Let no one despise your youth, but be an example to the believers in word, in conduct, in love, in spirit, in faith, in purity.
— 1 Timothy 4:12

Age is not necessarily a disqualification for leadership, but character certainly is. Timothy received this letter while in his thirties. Under 40 was considered youth, or literally, "of military age," to the Greeks. He was to overcome this relative youthfulness by being a good example to the congregation that he was called to lead. Paul pointed to six areas of Timothy’s life: It was vital that his WORD, or conversation, be godly – free of foul language, cursing, lying, gossip and all non-edifying speech. But good words would mean little without good CONDUCT. “Do as I say, not as I do,” just would not do! What could be worse than one who claims to be a Christian but is unloving? Timothy must also set a good example by showing true Christian LOVE – the kind of love that always seeks another’s good, no matter how it is treated. Next, he must have a sweet SPIRIT – a disposition that is gentle and kind. (How offensive it is when a believer comes across as mean and sour). If he were full of worry, and overwhelmed with anxiety it would show a lack of trust in God, so he must have a quiet, reliant FAITH in God’s care and provision. Finally, his life must be lived in moral PURITY. If he would set this good example it would not matter if he were young or old!

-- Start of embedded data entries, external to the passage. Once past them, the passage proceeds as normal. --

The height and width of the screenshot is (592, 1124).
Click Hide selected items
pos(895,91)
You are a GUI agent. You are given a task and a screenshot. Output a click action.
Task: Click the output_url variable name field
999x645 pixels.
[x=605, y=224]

The Bible has many examples of men who failed in these areas but it tells of only one Man who was victorious in every one: JESUS! To say, “Be an example...” is to say, “Be like Jesus.” He is our perfect example: “Therefore be imitators of God as dear children.” (Eph 5:1) But to be “imitators” we first have to be “partakers.” We may look at this verse as something unattainable, but remember, Jesus came to save us from our sin and give us His life. It is Christ in us enabling us to be this godly example for our spouse, children, co-workers, friends, and fellow believers. Do you have Christ in you?